## TEXT PASSAGE

--------

Re: Recreate Destroyed OSD

Dave Hall <kdhall@xxxxxxxxxxxxxx> · Fri, 1 Nov 2024 11:22:17 -0400

Tim, Eugen,

So what would a spec file look like for a single OSD that uses a specific
HDD (/dev/sdi) and with WAL/DB on an LV that's 25% of a specific NVMe
drive?  Regarding the NVMe, there are 3 other OSDs already using 25% each
of this NVMe for WAL/DB, but I have removed the LV that was used by the
failed OSD.  Do I need to pre-create the LV, or will 'ceph orch' do that
for me?

Thanks.

-Dave

--
Dave Hall
Binghamton University
kdhall@xxxxxxxxxxxxxx

On Thu, Oct 31, 2024 at 3:52 PM Tim Holloway <timh@xxxxxxxxxxxxx> wrote:

> I migrated from gluster when I found out it's going unsupported shortly.
> I'm really not big enough for Ceph proper, but there were only so many
> supported distributed filesystems with triple redundancy.
>
> Where I got into trouble was that I started off with Octopus and Octopus
> had some teething pains. Like stalling scheduled operations until the
> system was clan but the only way to get a clean system was to run the
> stalled operations. Pacific cured that for me.
>
> But the docs were and remain somewhat fractured between legacy and
> managed services and I managed to get into a real mess there, especially
> since I was wildly trying anything to get those stalled fixes to take.
>
> Since then, I've pretty much redefined all my OSDs with fewer but larger
> datastores and made them all managed. Now if I could just persuade the
> auto-tuner to fix the PG sizes,
>
> I'm in the process of opening a ticket account right now. The fun part
> of this is that realistically, older docs need a re-write just as much
> as the docs for the current release.

--------

Entries for finding words and elements
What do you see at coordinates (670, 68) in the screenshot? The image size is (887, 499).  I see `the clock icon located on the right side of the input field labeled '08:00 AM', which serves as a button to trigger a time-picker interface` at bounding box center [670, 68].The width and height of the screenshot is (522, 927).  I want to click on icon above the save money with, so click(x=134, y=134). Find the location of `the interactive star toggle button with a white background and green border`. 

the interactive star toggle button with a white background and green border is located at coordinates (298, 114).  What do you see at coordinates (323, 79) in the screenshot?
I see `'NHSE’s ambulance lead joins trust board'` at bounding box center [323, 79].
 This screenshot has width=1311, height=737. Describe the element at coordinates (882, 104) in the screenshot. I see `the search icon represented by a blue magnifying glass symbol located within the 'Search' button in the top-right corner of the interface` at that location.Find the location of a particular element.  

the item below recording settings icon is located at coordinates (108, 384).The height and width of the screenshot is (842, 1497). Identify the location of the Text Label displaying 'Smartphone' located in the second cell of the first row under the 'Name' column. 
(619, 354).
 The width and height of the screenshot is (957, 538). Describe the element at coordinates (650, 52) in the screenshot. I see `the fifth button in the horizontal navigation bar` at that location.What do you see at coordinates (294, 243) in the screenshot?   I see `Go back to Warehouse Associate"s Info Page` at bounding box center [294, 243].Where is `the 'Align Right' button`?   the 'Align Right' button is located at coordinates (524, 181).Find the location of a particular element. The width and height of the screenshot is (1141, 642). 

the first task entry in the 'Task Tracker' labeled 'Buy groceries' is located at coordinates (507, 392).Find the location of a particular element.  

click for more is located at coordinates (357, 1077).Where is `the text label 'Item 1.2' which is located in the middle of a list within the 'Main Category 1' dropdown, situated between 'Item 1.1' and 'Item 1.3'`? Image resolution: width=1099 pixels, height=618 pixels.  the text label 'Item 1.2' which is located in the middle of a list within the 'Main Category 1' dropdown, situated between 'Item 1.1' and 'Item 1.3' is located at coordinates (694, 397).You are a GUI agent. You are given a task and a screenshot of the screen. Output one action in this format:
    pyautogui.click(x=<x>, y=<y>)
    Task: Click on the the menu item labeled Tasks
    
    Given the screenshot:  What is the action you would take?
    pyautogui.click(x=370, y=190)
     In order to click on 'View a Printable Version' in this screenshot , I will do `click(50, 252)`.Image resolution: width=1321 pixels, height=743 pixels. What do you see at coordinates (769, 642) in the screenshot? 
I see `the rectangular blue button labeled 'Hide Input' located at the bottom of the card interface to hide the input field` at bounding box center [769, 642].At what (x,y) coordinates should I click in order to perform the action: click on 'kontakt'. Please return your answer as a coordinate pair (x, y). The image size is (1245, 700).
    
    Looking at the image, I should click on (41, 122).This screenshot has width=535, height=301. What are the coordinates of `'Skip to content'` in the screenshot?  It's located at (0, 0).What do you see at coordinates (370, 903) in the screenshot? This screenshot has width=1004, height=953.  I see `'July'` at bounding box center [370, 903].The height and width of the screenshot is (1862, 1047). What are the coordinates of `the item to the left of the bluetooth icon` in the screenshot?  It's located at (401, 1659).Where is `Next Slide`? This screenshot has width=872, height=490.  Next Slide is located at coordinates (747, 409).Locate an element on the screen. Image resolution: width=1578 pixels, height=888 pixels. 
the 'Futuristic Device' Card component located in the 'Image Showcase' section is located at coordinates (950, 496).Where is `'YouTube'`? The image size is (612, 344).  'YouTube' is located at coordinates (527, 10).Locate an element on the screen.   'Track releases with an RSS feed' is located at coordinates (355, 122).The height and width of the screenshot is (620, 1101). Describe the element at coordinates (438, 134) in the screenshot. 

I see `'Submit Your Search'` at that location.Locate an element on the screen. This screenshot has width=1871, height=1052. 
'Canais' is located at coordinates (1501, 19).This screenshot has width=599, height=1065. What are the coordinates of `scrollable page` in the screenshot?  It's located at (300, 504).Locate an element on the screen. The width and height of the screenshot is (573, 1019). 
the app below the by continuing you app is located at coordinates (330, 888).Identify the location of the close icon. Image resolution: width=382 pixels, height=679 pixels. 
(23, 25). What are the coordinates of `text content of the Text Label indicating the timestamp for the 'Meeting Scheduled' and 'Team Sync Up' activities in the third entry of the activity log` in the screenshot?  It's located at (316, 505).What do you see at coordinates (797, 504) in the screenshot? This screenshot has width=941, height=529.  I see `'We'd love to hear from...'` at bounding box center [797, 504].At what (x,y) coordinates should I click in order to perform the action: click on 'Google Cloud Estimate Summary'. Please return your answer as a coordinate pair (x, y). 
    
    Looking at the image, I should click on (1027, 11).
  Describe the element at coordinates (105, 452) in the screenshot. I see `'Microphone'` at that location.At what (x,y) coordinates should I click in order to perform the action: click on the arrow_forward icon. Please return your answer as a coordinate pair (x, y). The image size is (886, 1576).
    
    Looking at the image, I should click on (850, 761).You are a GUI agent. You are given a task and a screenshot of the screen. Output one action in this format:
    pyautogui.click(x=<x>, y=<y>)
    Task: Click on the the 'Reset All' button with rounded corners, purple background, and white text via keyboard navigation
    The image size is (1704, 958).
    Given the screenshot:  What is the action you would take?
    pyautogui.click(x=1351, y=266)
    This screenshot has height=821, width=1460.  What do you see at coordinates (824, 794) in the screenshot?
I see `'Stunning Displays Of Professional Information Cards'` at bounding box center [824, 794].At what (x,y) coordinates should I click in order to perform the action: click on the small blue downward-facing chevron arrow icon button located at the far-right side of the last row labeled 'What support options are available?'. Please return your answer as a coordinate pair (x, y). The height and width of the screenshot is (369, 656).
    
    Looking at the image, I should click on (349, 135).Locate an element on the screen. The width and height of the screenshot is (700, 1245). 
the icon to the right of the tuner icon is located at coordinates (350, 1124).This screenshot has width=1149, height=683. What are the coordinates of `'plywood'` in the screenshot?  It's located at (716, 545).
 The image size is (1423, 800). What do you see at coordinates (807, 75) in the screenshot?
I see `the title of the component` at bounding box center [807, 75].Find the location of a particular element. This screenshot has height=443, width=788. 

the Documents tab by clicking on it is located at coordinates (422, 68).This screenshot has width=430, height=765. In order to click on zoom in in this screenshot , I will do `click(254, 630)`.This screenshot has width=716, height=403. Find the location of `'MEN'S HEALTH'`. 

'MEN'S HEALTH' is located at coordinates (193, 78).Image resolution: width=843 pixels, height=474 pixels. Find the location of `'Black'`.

--------

## WHAT YOU HAVE TO DO
Continue the mailing-list message about recreating a destroyed OSD, beginning immediately after its final sentence.

## WRITTEN ANSWER
>
>     Tim
>
> On 10/31/24 15:39, Eugen Block wrote:
> > I completely understand your point of view. Our own main cluster is
> > also a bit "wild" in its OSD layout, that's why its OSDs are
> > "unmanaged" as well. When we adopted it via cephadm, I started to
> > create suitable osd specs for all those hosts and OSDs and I gave up.
> > :-D But since we sometimes also tend to experiment a bit, I rather
> > have full control over it. That's why we also have
> > osd_crush_initial_weight = 0, to check the OSD creation before letting
> > Ceph remap any PGs.
> >
> > It definitely couldn't hurt to clarify the docs, you can always report
> > on tracker.ceph.com if you have any improvement ideas.
> >
> > Zitat von Tim Holloway <timh@xxxxxxxxxxxxx>:
> >
> >> I have been slowly migrating towards spec files as I prefer
> >> declarative management as a rule.
> >>
> >> However, I think that we may have a dichotomy in the user base.
> >>
> >> On the one hand, users with dozens/hundreds of server/drives of
> >> basically identical character.
> >>
> >> On the other, I'm one who's running fewer servers and for historical
> >> reasons they tend to be wildly individualistic and often have blocks
> >> of future-use space reserved for non-ceph storage.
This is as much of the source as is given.